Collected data
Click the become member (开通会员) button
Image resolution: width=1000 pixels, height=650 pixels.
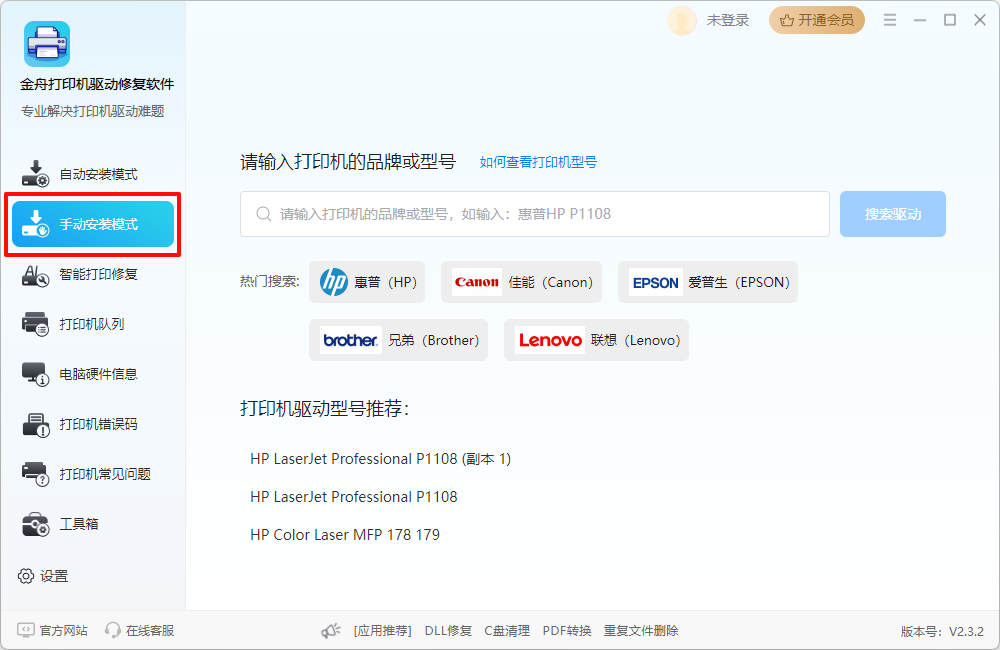tap(816, 20)
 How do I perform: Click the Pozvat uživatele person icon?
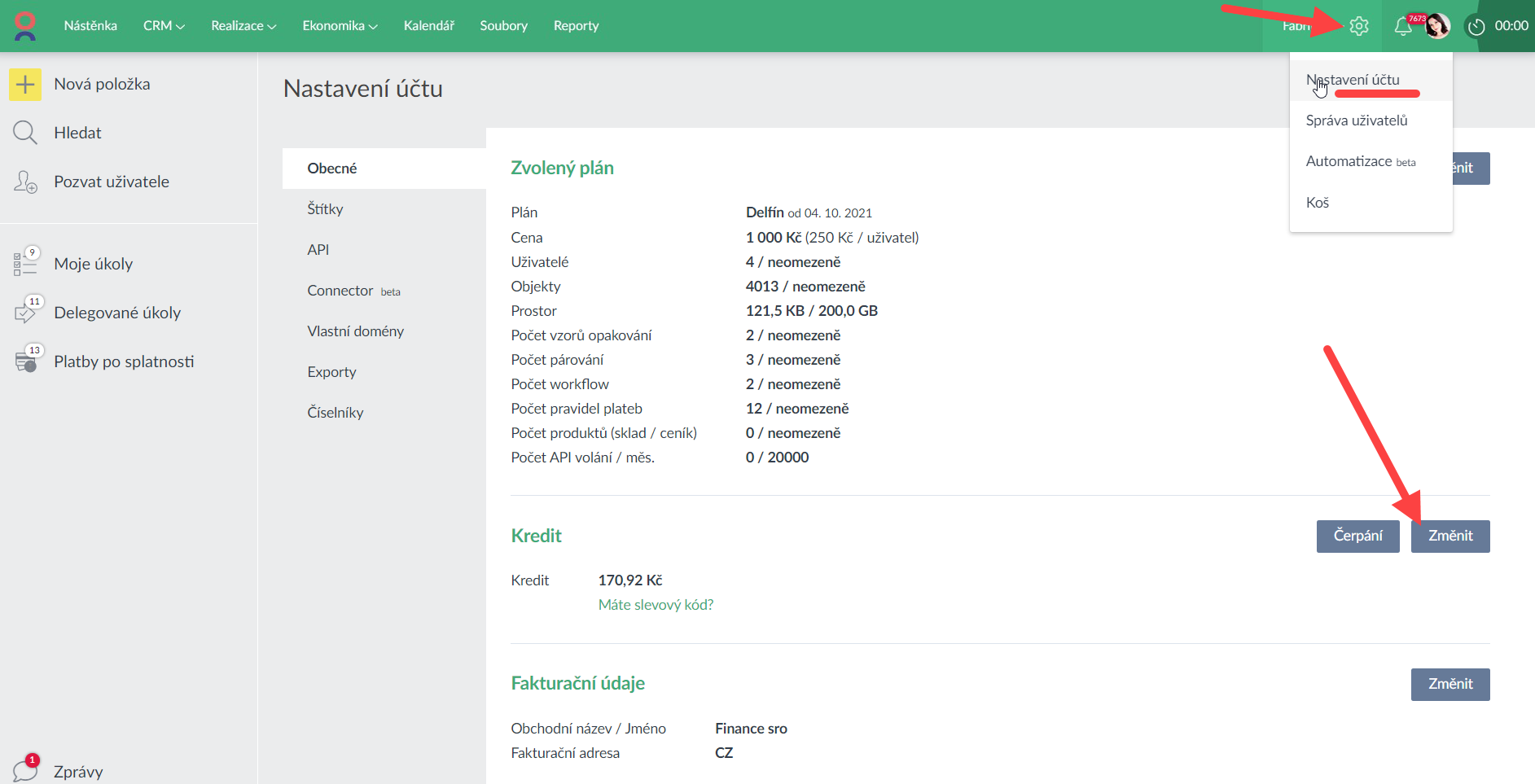[25, 182]
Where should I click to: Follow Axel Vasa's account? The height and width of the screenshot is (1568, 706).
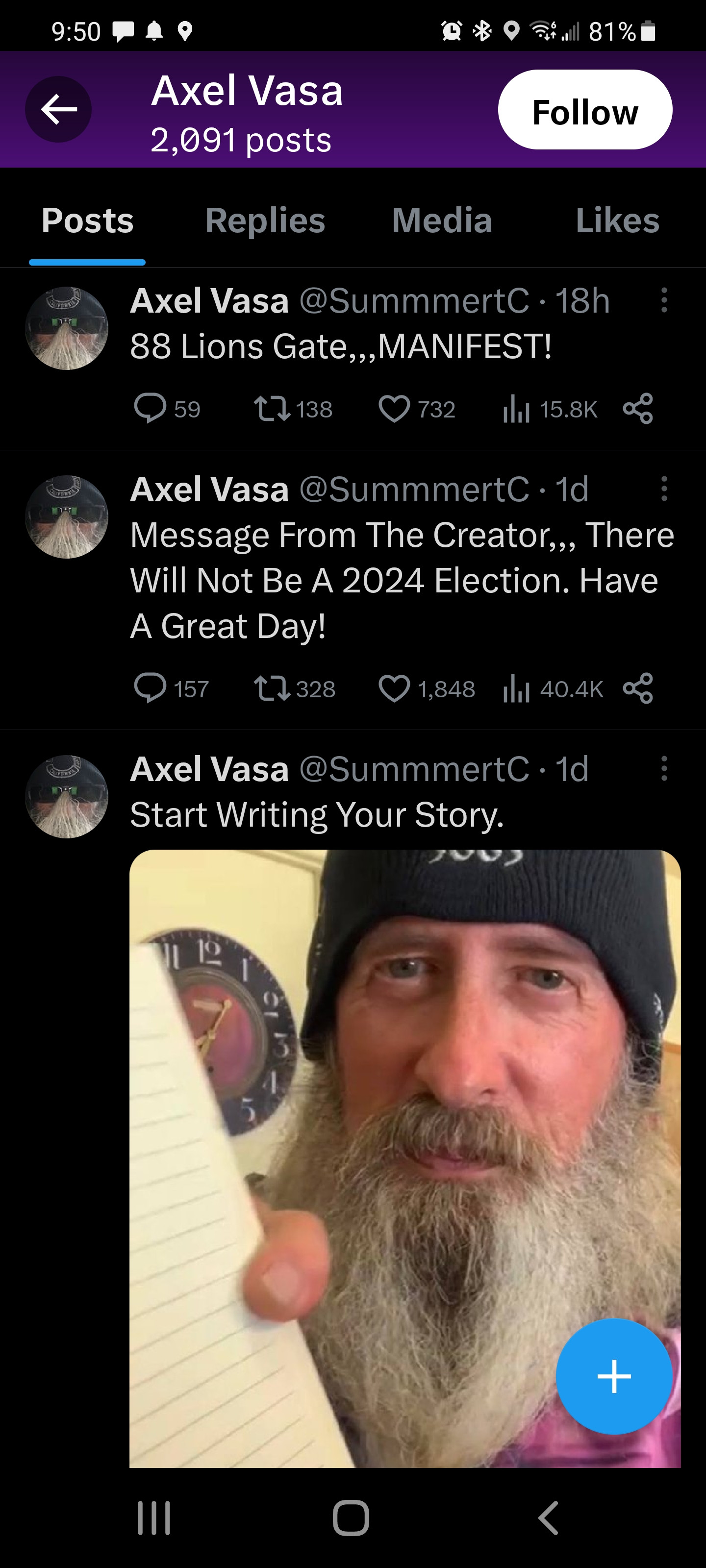[584, 110]
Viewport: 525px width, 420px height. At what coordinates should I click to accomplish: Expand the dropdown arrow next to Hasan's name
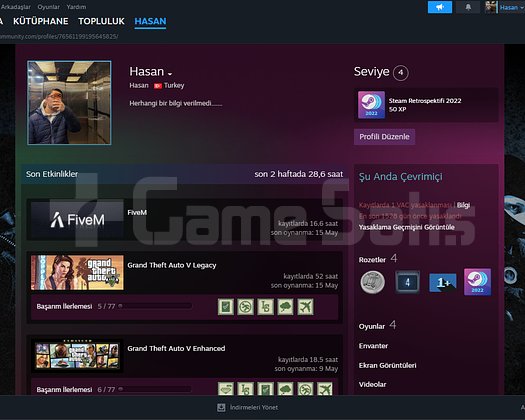click(x=170, y=74)
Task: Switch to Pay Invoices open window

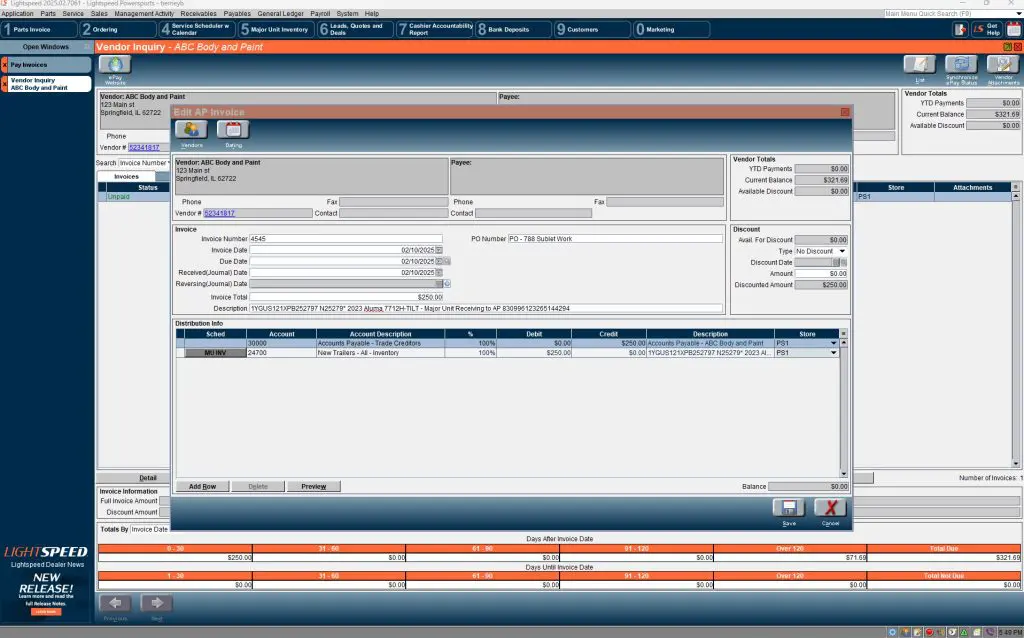Action: point(50,64)
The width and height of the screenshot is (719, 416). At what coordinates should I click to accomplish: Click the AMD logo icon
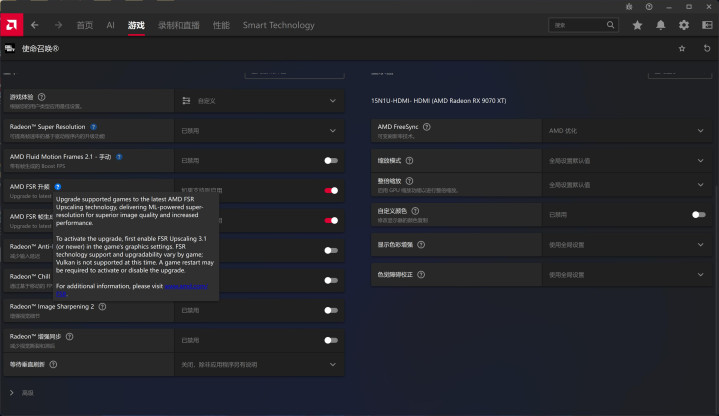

| AIM OF THE EXERCISE |
Without including any picture, print every record exactly as written above.

| EXPECTED OUTPUT |
Click the become member (开通会员) button
Image resolution: width=1000 pixels, height=650 pixels.
tap(816, 20)
 How do I perform: Click the Pozvat uživatele person icon?
[25, 182]
Where should I click to: Follow Axel Vasa's account? The height and width of the screenshot is (1568, 706).
[584, 110]
Viewport: 525px width, 420px height. At what coordinates should I click to accomplish: Expand the dropdown arrow next to Hasan's name
click(x=170, y=74)
Task: Switch to Pay Invoices open window

Action: point(50,64)
The width and height of the screenshot is (719, 416). At what coordinates should I click to accomplish: Click the AMD logo icon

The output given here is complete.